You don’t have to be rich to pay a higher Medicare premium. I’m running into more and more clients and friends who are going to be hit with the Income-Related Monthly Adjusted Amount (IRMAA) when they enroll in Medicare…. and Part D.
A friend of mine turns 65 next month and she just got the IRMAA letter. It says that Social Security looked at her tax record from two years ago when she was working full-time and made well over the $88,000 threshold for a single person to be hit with a higher Medicare premium. She will also pay a higher premium for Part D.
The letter from Social Security says the standard Medicare premium is $170 per month. But her Part B premium will be $207.90. (Note: This amount goes up each year, so Google “IRMAA” to see the latest numbers.)
You can appeal your higher Medicare premium.
My friend stopped working a few months ago and signed up to take her Social Security. Her income will be well below the $88,000 IRMAA threshold so I told her to appeal the IRMAA and I sent her info I recently received from a client of mine.
A client appealed his higher Medicare premium and won.
I have a client who is married, and his income was over $176,000 when he was working. But he stopped working last year and he turned 65 this year.
When we met to sign him up for a Medicare supplement and a Part D plan, I told him he would be charged a higher Medicare premium because Social Security looks back two years to determine if he should be affected by the IRMAA. I also told him he should appeal the higher Medicare premium and that he should report back to me when he got the result of his appeal.
Last month I got an email from Rod with good news.

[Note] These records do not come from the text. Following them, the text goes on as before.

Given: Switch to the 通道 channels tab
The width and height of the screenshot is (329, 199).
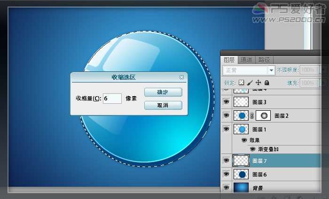Looking at the screenshot, I should (x=247, y=60).
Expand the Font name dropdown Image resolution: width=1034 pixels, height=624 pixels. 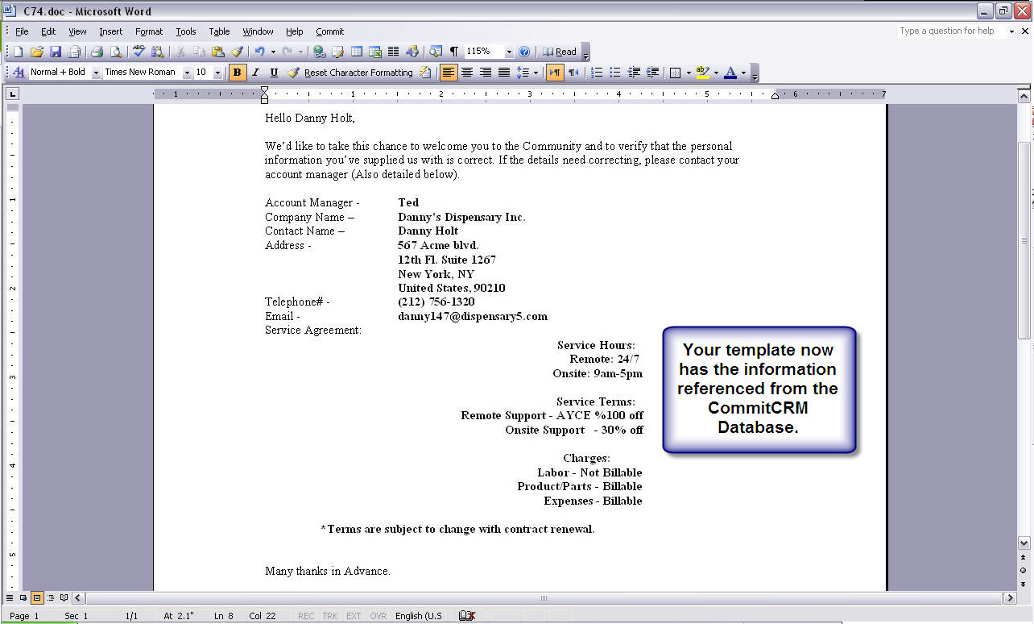click(187, 73)
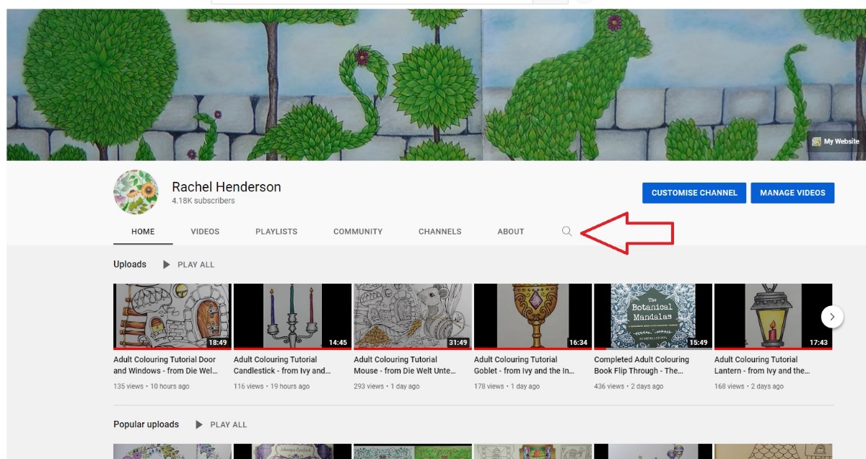
Task: Click the My Website icon on banner
Action: click(817, 141)
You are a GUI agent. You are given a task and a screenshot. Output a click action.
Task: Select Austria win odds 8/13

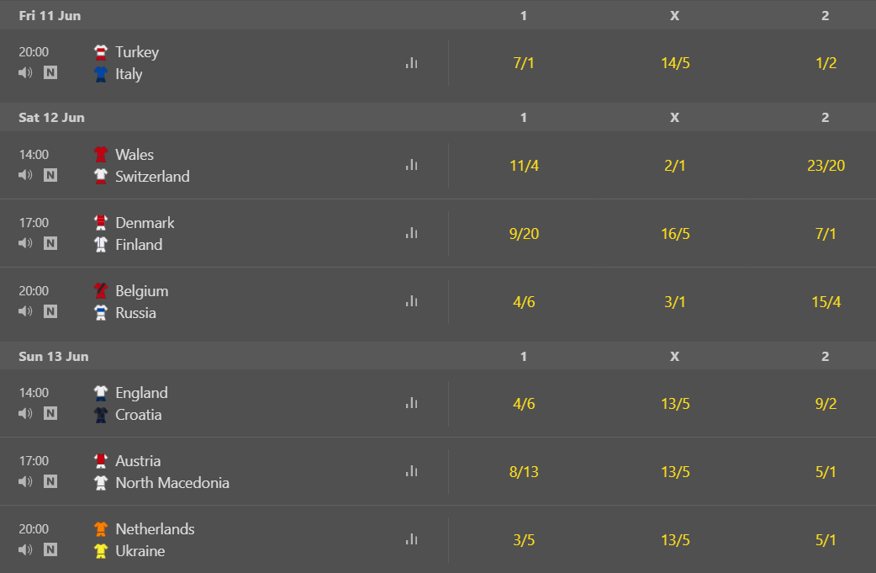point(523,472)
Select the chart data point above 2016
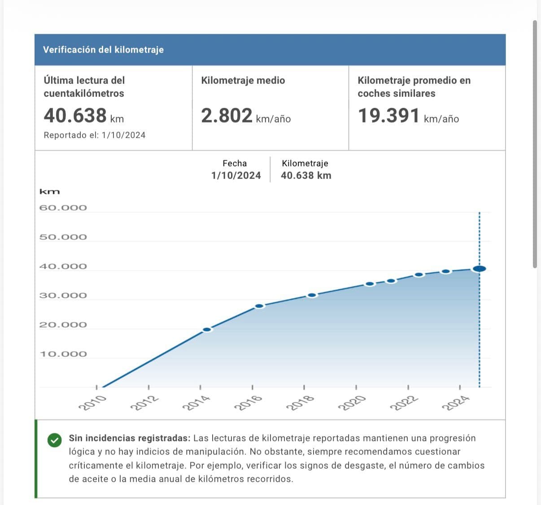The width and height of the screenshot is (541, 505). click(x=259, y=306)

NOTE: This info was from before COVID when people could go into the Social Security office.
I thought I’d let you know that I took your advice and disputed that I needed to pay more in Medicare Part B premiums because I made too much money two years ago. Success!
There is a form to fill out (Form SSA-44), available in PDF on-line, down-loadable and fill-out-able. It’s a fairly short form, but allows me to put my estimated Adjusted Gross Income for last year. I filled out and printed the form, and took it, along with letters from my employer that showed we retired in August, to a Social Security office. The letters proved that we had experienced a “life-changing event”. It took the girl who helped me just a few minutes to reduce my Part B premium back to the nominal value.

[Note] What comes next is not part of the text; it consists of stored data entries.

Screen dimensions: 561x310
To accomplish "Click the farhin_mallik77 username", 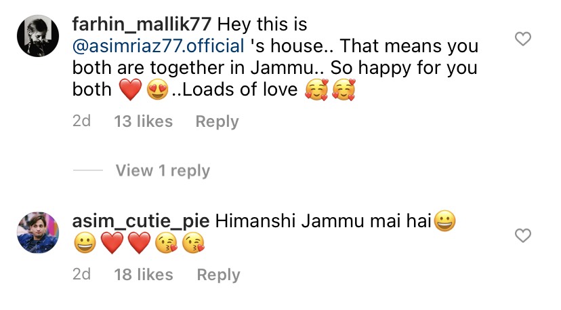I will click(142, 24).
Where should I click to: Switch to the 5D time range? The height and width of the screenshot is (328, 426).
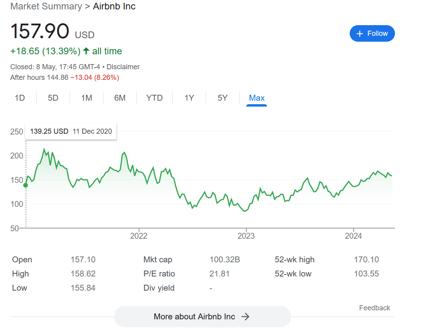[53, 98]
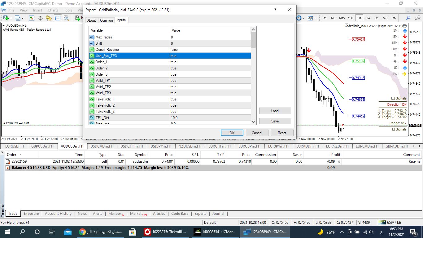Open the Account History terminal tab
Viewport: 423px width, 261px height.
pyautogui.click(x=58, y=214)
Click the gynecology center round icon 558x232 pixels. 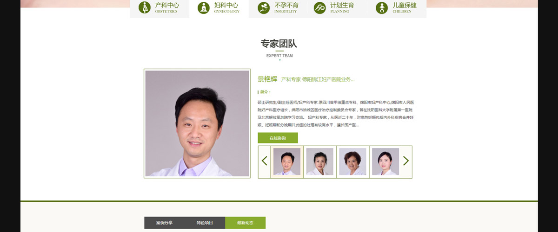click(203, 7)
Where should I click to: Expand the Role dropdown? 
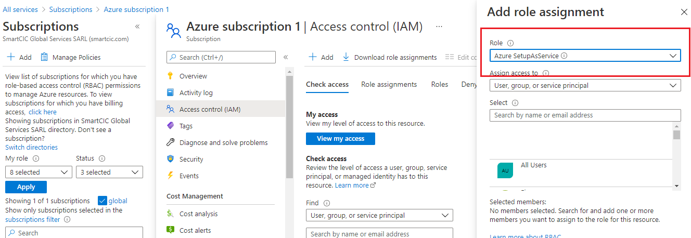pyautogui.click(x=585, y=56)
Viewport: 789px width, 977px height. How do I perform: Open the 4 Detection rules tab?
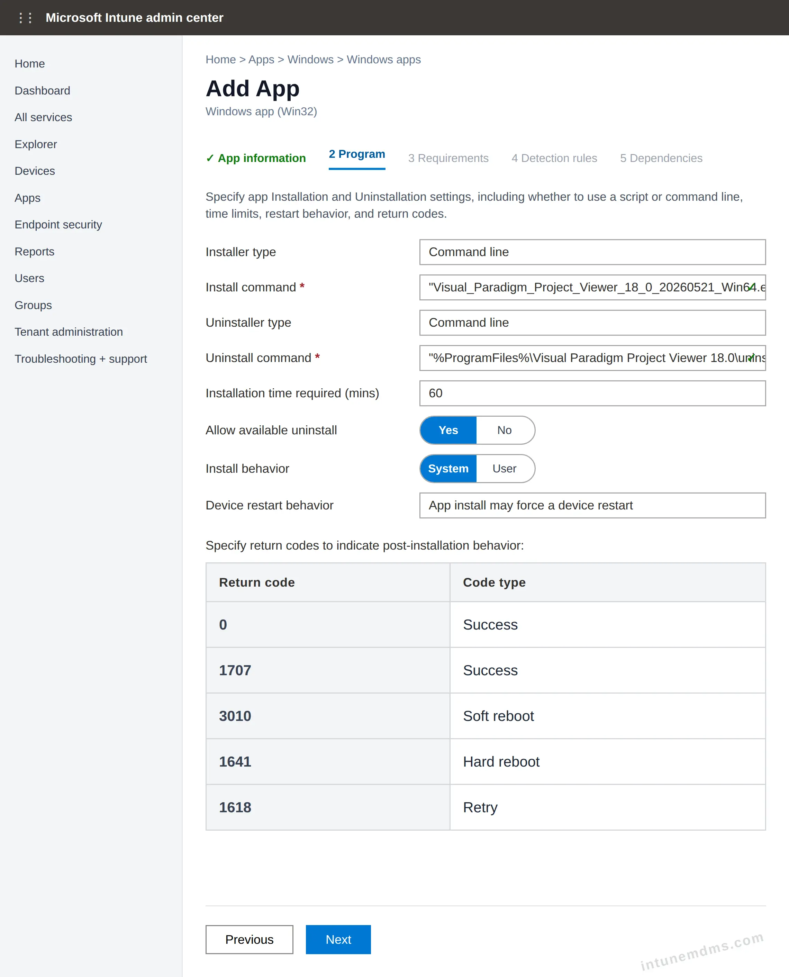coord(554,158)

The lesson here is: If you are no longer working, you should appeal the higher Medicare premium. You will need some kind of documentation to show you had a “life-changing event” and that your current income does not warrant a higher Medicare premium.

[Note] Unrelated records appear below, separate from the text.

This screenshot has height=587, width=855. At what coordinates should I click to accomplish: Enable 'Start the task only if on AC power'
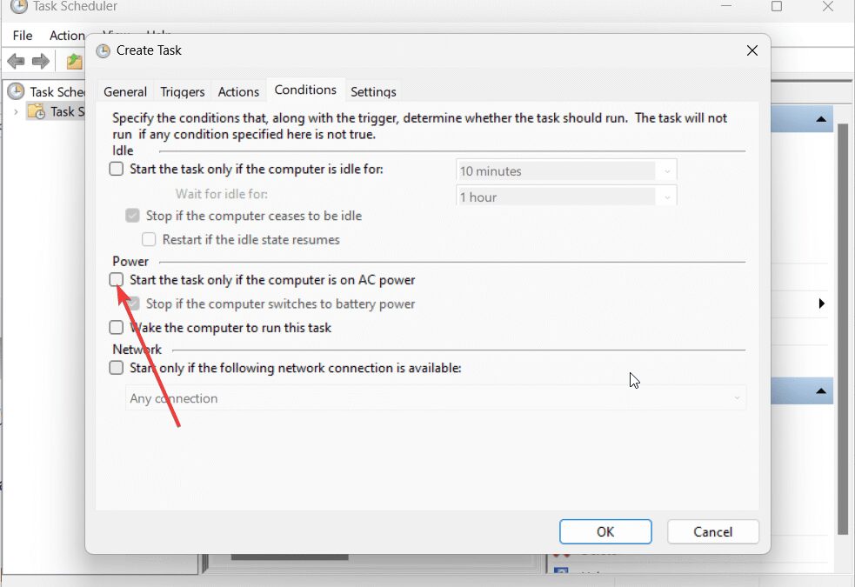tap(117, 280)
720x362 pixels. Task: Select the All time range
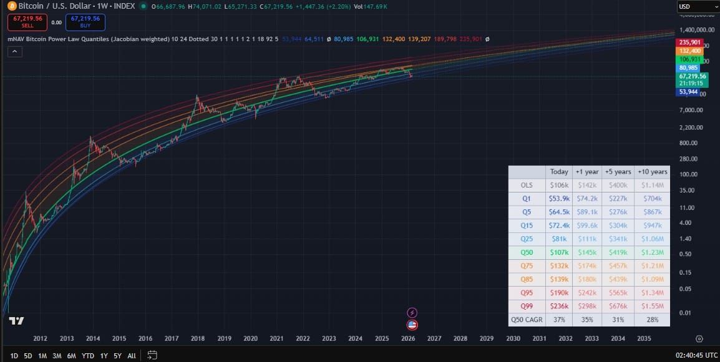tap(131, 355)
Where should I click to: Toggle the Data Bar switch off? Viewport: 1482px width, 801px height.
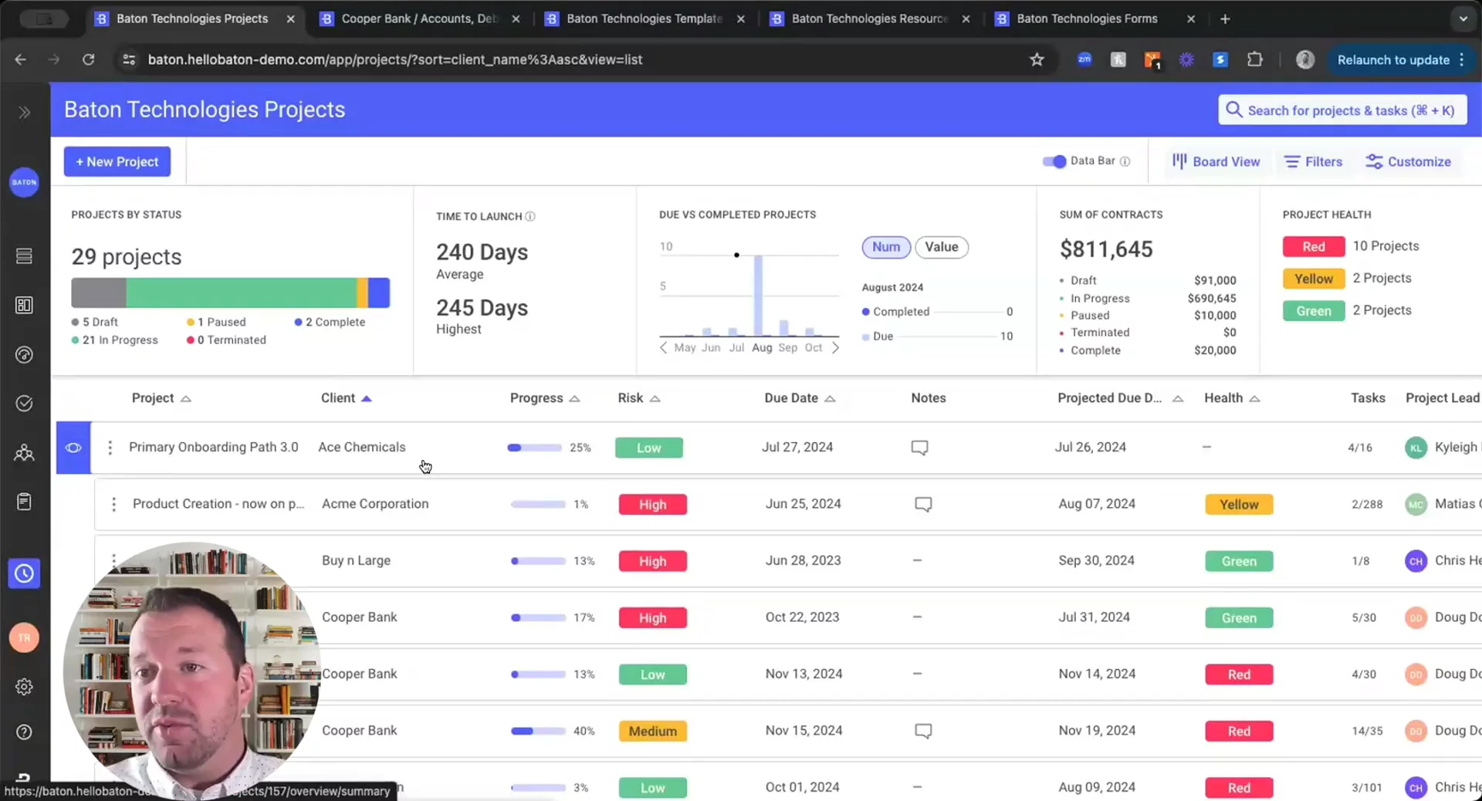(x=1054, y=161)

If you sell a second home, you might get hit with the IRMAA.
If you take a lot of money out of your IRA to make a big purchase, you can get hit with the IRMAA.
I met recently week with a client who said she and her husband took money out of their retirement account so they could pay cash for their house when they moved to Tucson. They got the IRMAA letter, and they appealed. This couple lost their appeal.
Google “IRMAA” to see the latest chart for income and what you would pay if you are over the income limit (which goes up a bit each year).